SET TASK
Render the lines from the one with "Click the CXX compiler identification line" up to and including the one with "click(x=981, y=115)" as a Markdown table with the columns No. and Text, giving each line its own number. Include only those lines, and leave out blank lines and pictures.

TASK MATERIAL
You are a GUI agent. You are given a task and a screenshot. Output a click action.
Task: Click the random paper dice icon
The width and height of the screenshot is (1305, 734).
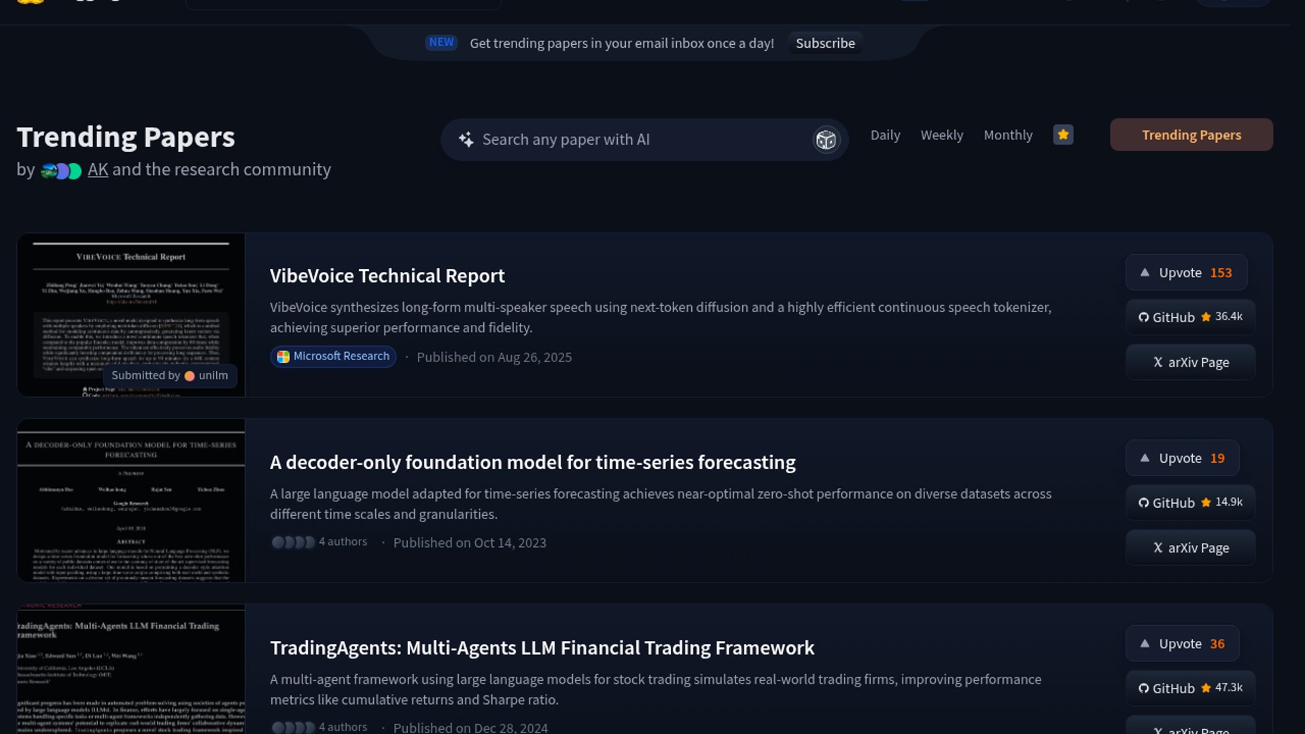point(826,140)
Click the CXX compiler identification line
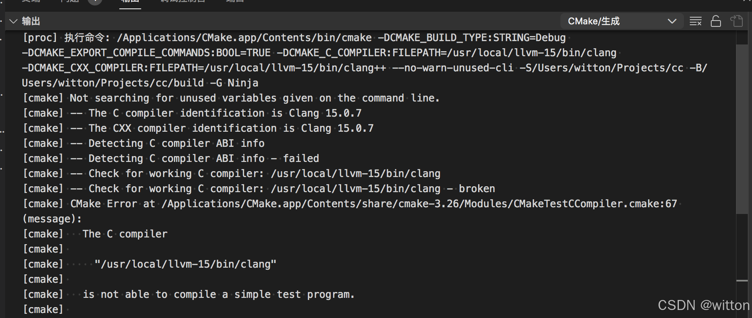Viewport: 752px width, 318px height. (231, 128)
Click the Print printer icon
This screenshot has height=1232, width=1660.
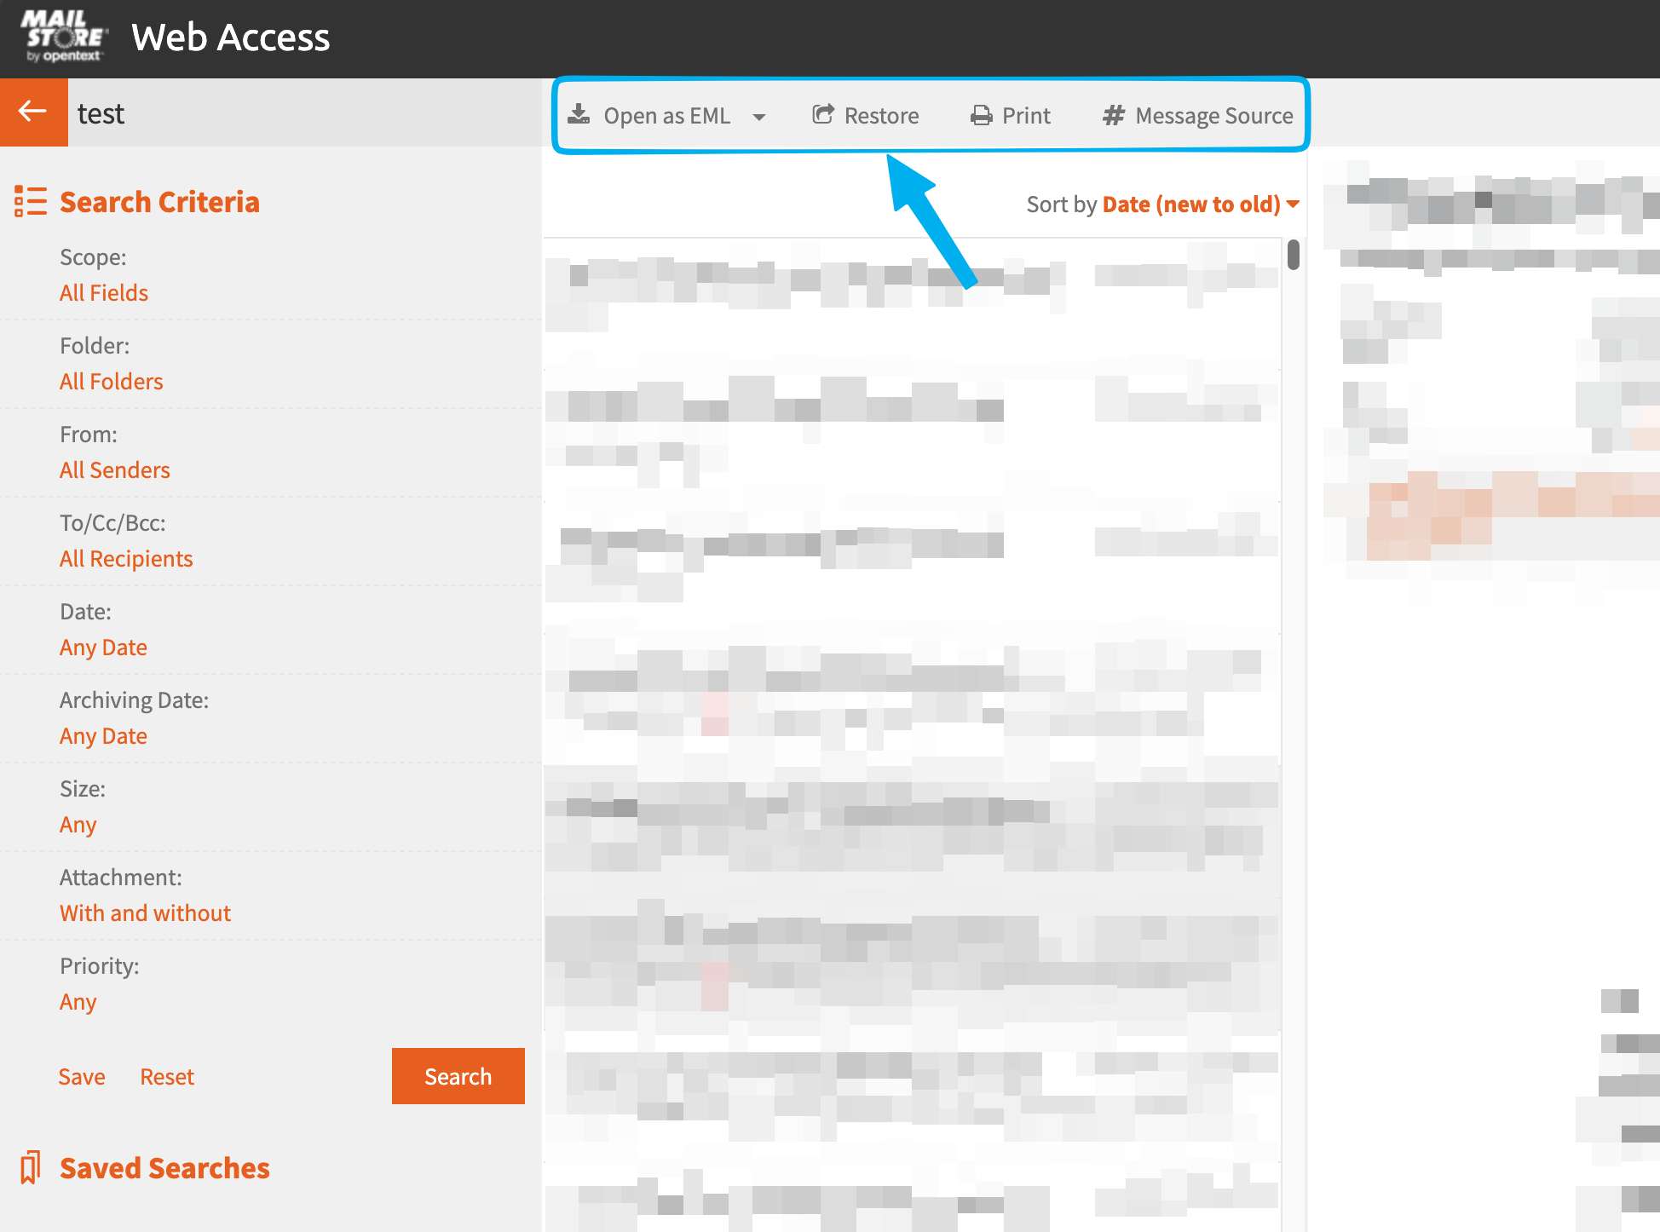click(x=981, y=115)
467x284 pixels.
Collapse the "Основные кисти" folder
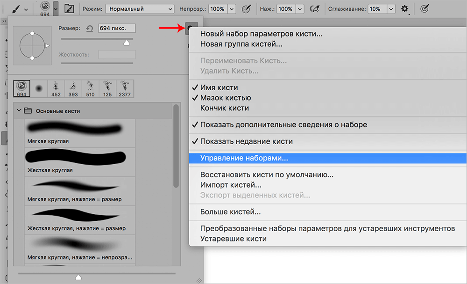tap(19, 111)
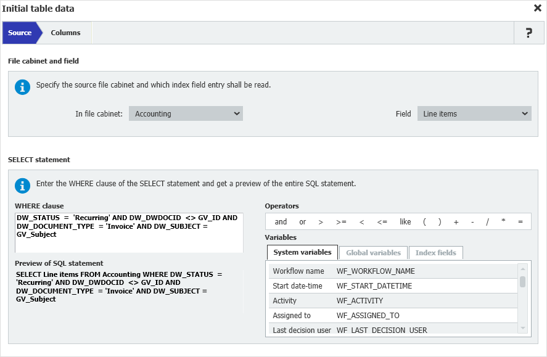Click the variables list scrollbar down arrow
The image size is (547, 357).
click(522, 328)
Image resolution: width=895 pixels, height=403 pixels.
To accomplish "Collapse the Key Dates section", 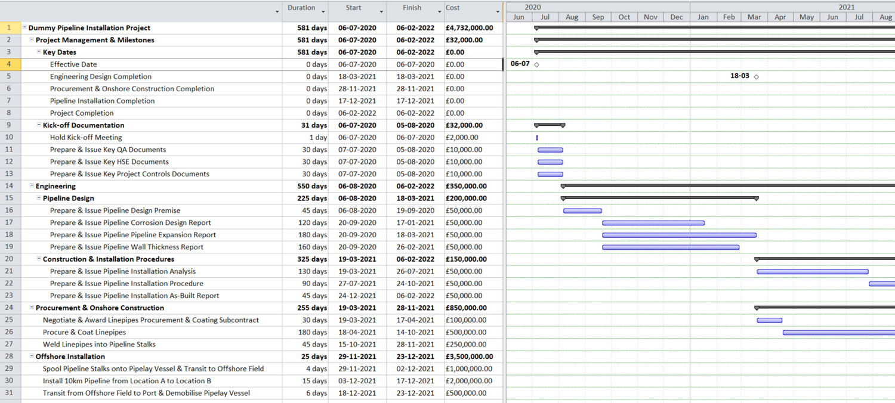I will [x=38, y=52].
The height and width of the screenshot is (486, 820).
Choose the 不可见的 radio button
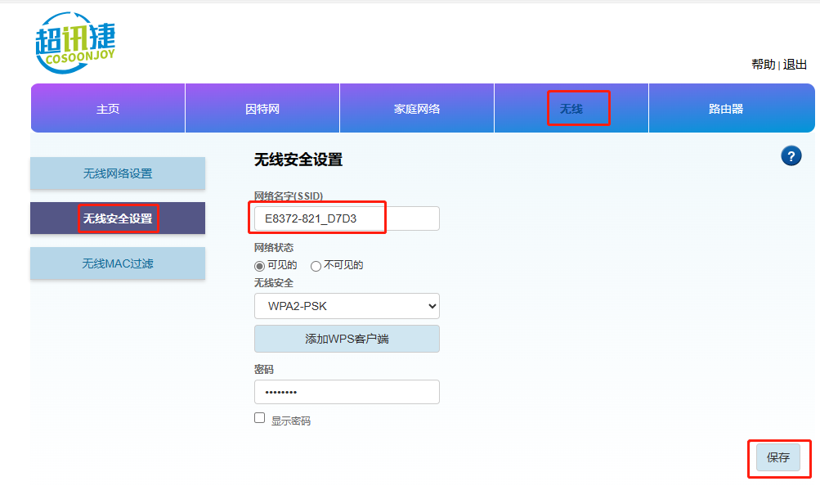coord(316,266)
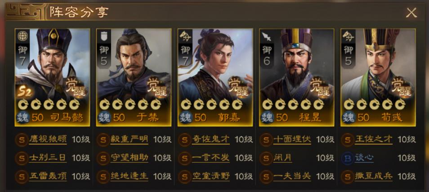Click the 空室清野 skill name
Viewport: 429px width, 192px height.
pos(210,177)
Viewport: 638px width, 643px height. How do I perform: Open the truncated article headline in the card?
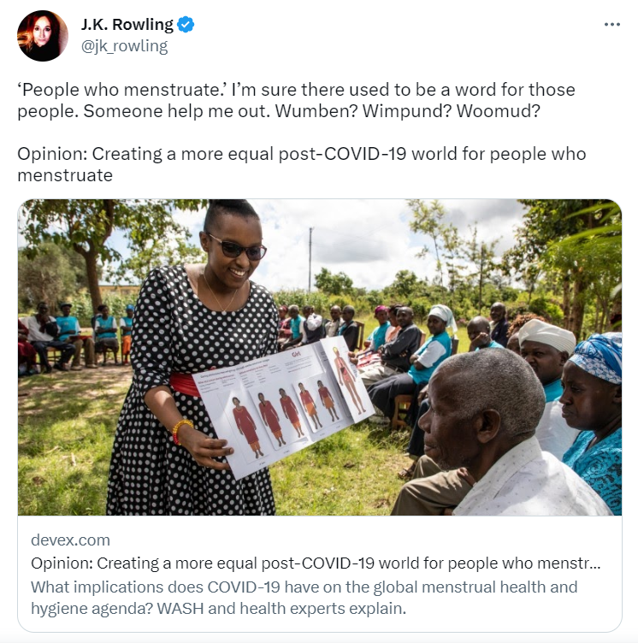(316, 563)
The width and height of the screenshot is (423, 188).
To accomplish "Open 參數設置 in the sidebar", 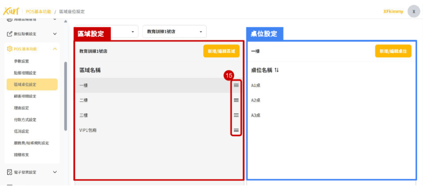I will (x=21, y=61).
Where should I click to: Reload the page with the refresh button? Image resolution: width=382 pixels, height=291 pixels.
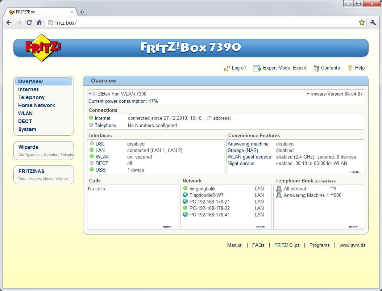pyautogui.click(x=29, y=22)
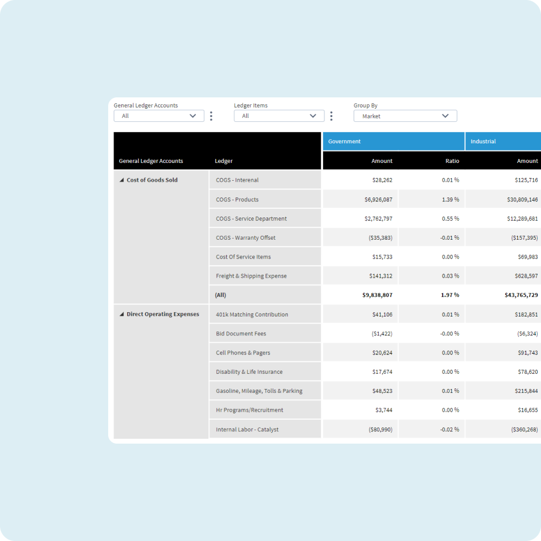Click the Freight & Shipping Expense row label
Screen dimensions: 541x541
click(251, 276)
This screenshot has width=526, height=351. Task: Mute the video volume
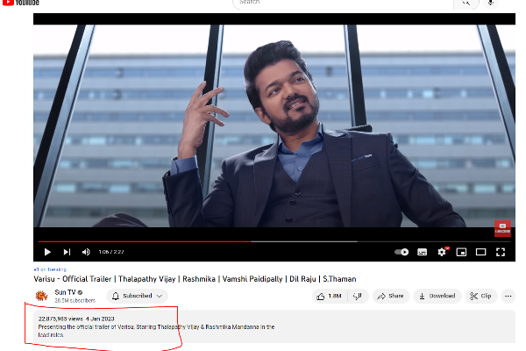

TASK RESPONSE
| No. | Text |
|---|---|
| 1 | Click the CXX compiler identification line |
| 2 | Viewport: 752px width, 318px height. (231, 128) |
| 3 | Click the Print printer icon |
| 4 | This screenshot has height=1232, width=1660. |
| 5 | click(x=981, y=115) |